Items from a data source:

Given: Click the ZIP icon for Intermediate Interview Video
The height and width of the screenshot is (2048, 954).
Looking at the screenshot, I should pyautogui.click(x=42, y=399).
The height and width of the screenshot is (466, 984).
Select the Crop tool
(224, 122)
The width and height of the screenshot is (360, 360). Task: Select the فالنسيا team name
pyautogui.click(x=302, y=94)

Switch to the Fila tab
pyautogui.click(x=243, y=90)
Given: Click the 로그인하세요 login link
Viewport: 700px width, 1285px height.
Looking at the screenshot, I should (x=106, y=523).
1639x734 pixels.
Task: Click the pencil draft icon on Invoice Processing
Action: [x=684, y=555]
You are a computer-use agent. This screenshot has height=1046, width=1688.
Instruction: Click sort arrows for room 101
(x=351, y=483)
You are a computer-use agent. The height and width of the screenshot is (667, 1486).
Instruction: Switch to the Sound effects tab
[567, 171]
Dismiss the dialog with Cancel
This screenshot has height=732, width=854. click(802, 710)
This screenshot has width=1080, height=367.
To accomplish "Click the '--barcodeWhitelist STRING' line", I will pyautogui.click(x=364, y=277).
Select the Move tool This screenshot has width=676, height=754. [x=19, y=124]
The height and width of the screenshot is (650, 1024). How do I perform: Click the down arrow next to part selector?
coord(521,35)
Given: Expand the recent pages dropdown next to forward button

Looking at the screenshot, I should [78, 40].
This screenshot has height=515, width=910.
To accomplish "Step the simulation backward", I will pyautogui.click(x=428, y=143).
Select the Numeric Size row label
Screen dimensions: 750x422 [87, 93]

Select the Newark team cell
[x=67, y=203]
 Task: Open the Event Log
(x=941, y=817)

What you should do.
Reproduce, word for word, every line starting at the line that contains "Given: Click the 로그인하세요 login link" and ending with the final line of the entries.

Exercise result.
Given: Click the 로그인하세요 login link
Viewport: 700px width, 1285px height.
Looking at the screenshot, I should (x=106, y=523).
1639x734 pixels.
Task: Click the pencil draft icon on Invoice Processing
Action: [x=684, y=555]
You are a computer-use agent. This screenshot has height=1046, width=1688.
Instruction: Click sort arrows for room 101
(x=351, y=483)
You are a computer-use agent. The height and width of the screenshot is (667, 1486).
Instruction: Switch to the Sound effects tab
[567, 171]
Dismiss the dialog with Cancel
This screenshot has height=732, width=854. click(802, 710)
This screenshot has width=1080, height=367.
To accomplish "Click the '--barcodeWhitelist STRING' line", I will pyautogui.click(x=364, y=277).
Select the Move tool This screenshot has width=676, height=754. [x=19, y=124]
The height and width of the screenshot is (650, 1024). How do I perform: Click the down arrow next to part selector?
coord(521,35)
Given: Expand the recent pages dropdown next to forward button

Looking at the screenshot, I should [78, 40].
This screenshot has height=515, width=910.
To accomplish "Step the simulation backward", I will pyautogui.click(x=428, y=143).
Select the Numeric Size row label
Screen dimensions: 750x422 [87, 93]

Select the Newark team cell
[x=67, y=203]
 Task: Open the Event Log
(x=941, y=817)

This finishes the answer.